▶ [Source document]:
-- Opening Marker --
Aztec Limerick no. 44 (ode to the rainstick):-
Ritual force in the Mexica rattleboard
Corresponded to that of a battle sword;
Penetrating the ground,
Its stone-rattling sound
Spurred on Tlaloc who life-giving atl poured.

Comments (1)

J

John R Wood

2nd Mar 2025

Pic 6 is from the Cuahuitlehua veintena, not Tlacaxipehualiztli

M

Mexicolore

Thanks for correcting us on this. In fact the original image (of which we feature here the top section) covers three veintenas, including Tlacaxipehualiztli, which appears lower down. This section, at the top, is, as you say, Cuahuitlehua. Thanks for pointing this out.
-- Closing Marker --
▶ [Records provided]:
-- Opening Marker --
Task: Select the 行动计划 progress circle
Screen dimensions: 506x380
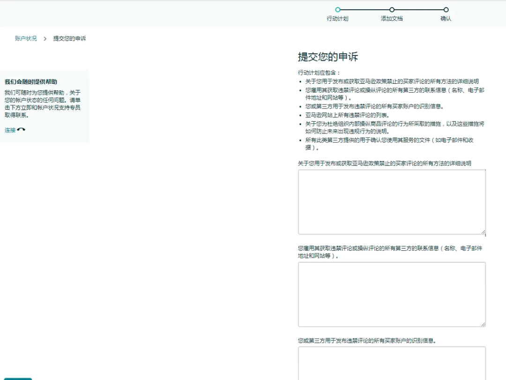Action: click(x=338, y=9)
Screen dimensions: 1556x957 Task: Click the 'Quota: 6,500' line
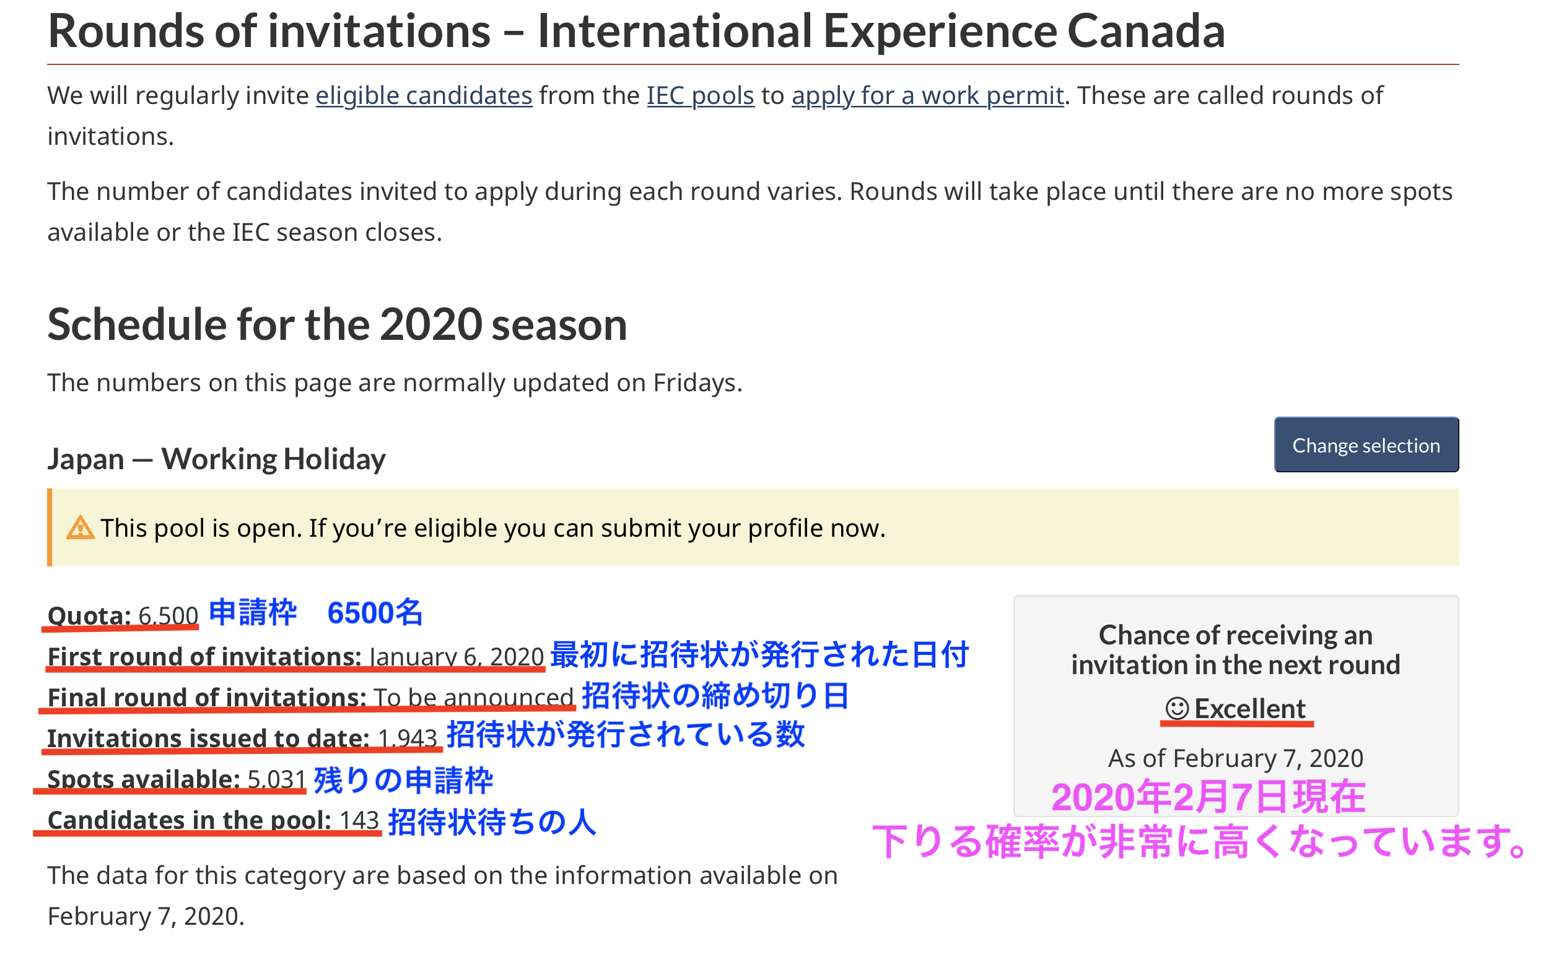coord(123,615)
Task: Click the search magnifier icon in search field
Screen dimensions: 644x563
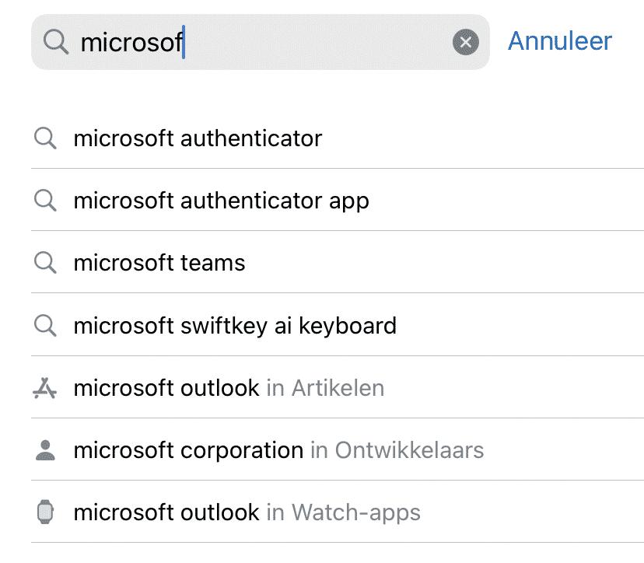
-- Closing Marker --
-- Opening Marker --
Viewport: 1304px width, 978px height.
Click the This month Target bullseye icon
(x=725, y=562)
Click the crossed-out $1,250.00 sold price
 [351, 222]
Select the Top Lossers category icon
-- Closing Marker --
▶ [Problem statement]: In the rainstick limerick and its comments, which veintena does the correction say Pic 6 actually comes from?

▶ [Finished task]: Cuahuitlehua